:: ページ抜粋 ::
石野純也の「スマホとお金」

スマホデビューにおすすめの料金プランを一挙解説――「マイグレ風」とは何だったのか?

 「マイグレ風」と呼ばれる詐欺事件が、7月8日、大手新聞各紙に報じられました。マイグレとは、マイグレーションの略語で、携帯電話業界では世代交代に伴う「巻き取り」を意味しています。業界関係者の間では、一般的な用語で、記者会見などの質疑応答でも普通に使われています。ただし、ここで事件になったのは、あくまでマイグレ“風”。マイグレを装って契約したことが、詐欺にあたると警察に判断されたようです。

 では、なぜ犯人はわざわざマイグレであることを偽装する必要があったのでしょうか。ここでは、その理由とともに、3Gケータイを利用するユーザーに向け、各社が用意している特別な料金プランを紹介していきます。
:::
:: 提供情報 ::
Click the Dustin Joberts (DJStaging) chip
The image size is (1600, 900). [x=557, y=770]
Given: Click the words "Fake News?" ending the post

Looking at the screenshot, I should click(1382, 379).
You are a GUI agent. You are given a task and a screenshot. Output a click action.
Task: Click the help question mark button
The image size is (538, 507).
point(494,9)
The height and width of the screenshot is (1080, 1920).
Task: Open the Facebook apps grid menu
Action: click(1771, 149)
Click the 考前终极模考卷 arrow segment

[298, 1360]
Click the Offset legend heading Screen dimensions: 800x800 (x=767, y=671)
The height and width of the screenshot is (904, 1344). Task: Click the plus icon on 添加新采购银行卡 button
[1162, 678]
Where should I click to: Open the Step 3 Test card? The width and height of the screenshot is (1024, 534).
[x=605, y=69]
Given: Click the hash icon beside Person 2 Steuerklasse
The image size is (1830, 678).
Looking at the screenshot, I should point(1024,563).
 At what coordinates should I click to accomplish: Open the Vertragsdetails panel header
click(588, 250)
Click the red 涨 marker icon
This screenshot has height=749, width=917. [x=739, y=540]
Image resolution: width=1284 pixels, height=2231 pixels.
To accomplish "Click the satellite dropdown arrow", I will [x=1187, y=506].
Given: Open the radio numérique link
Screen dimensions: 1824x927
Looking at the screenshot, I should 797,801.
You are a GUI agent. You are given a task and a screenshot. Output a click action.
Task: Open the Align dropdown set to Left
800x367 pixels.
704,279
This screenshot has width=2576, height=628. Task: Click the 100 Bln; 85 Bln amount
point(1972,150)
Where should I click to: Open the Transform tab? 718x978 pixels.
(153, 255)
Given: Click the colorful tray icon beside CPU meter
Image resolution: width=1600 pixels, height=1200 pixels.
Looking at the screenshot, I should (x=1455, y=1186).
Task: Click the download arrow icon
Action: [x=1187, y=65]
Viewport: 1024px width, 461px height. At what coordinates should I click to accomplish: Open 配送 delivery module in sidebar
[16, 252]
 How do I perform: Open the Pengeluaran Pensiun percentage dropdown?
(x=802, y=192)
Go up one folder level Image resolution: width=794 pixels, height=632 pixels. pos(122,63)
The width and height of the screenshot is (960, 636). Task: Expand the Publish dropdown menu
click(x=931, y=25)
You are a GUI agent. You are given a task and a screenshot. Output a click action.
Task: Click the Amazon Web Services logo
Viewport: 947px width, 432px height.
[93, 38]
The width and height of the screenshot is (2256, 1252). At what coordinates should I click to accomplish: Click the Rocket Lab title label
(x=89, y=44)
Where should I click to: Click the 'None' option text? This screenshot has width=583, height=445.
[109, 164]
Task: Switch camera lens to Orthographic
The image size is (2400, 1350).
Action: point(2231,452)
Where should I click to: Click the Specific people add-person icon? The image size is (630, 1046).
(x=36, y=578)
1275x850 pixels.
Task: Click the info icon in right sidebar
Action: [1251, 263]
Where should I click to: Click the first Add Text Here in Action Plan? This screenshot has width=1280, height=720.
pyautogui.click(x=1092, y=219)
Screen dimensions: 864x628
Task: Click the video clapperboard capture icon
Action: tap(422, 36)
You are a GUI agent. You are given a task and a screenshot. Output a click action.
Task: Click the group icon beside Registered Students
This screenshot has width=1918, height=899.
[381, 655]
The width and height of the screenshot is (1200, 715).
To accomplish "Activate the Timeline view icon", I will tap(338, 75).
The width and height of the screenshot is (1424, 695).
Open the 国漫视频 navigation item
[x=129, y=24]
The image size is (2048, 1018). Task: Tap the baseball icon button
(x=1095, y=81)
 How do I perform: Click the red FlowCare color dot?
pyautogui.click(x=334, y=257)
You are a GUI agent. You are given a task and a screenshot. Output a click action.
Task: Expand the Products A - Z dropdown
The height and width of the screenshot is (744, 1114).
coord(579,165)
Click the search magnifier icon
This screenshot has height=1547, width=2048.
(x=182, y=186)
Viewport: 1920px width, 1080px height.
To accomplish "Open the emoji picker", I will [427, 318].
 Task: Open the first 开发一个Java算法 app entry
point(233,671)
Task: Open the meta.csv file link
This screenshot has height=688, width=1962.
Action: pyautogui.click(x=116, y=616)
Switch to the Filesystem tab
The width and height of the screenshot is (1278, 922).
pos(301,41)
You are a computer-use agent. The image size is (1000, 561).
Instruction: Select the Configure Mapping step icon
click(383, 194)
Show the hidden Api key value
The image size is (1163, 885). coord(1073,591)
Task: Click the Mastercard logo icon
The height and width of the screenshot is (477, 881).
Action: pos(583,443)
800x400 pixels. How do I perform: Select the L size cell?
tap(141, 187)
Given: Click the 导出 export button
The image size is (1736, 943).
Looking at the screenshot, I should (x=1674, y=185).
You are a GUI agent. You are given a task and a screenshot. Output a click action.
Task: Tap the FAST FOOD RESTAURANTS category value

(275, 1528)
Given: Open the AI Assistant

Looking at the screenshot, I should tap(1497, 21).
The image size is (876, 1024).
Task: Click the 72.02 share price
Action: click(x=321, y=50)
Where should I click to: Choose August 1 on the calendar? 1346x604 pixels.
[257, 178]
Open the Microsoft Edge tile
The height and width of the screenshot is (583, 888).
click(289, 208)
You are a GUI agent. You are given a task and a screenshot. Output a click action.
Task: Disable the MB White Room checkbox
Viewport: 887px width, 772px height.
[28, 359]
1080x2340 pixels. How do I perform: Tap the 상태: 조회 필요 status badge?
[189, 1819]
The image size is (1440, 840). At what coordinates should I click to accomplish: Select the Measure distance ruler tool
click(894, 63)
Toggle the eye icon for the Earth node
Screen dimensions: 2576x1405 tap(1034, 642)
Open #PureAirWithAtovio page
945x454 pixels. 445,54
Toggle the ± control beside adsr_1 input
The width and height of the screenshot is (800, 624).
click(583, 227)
:::
(練習問題):
次の1.〜3.がページ抜粋と合っているかを「はい」か「いいえ」で答え、根拠となる本文の言葉をそのまま引用してください。
1. 「マイグレ風」と呼ばれる詐欺事件は、7月8日に大手新聞各紙で報じられた。
2. マイグレという言葉は、業界関係者の間ではあまり使われていない。
3. 警察は、本来のマイグレそのものを詐欺にあたると判断した。

(最終解答):
1. はい。「7月8日、大手新聞各紙に報じられました」
2. いいえ。「業界関係者の間では、一般的な用語で」
3. いいえ。「マイグレを装って契約したことが、詐欺にあたると警察に判断されたようです」